请从下面的数据中摘出所有含有字符串“height”的行，区分大小写。

§ 所给条目:
------------------------------------------------------------------------

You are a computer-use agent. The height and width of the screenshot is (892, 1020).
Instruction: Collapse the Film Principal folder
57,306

------------------------------------------------------------------------

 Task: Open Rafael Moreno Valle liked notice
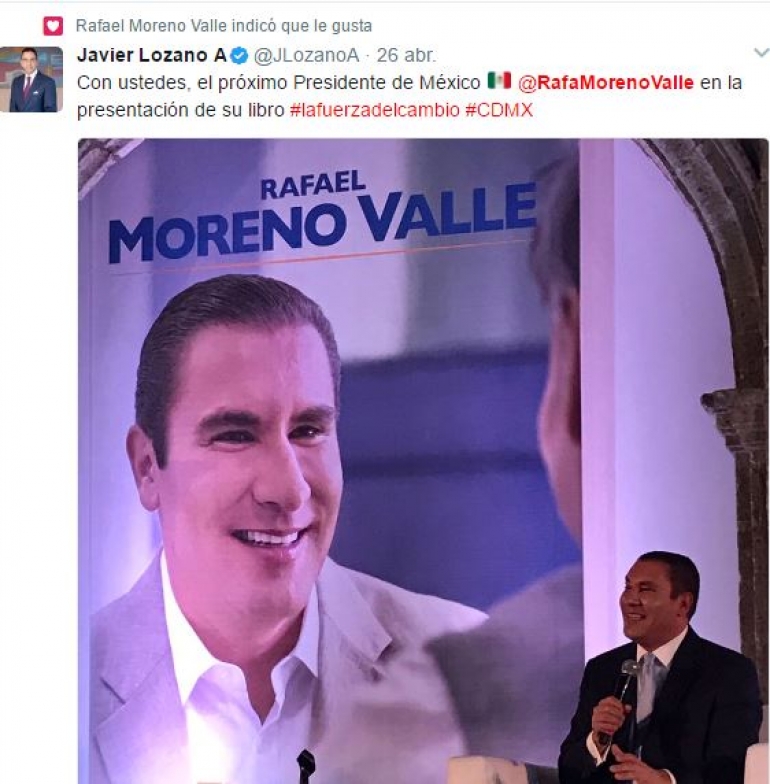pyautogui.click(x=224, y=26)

------------------------------------------------------------------------

§ 题目解答:
You are a computer-use agent. The height and width of the screenshot is (892, 1020).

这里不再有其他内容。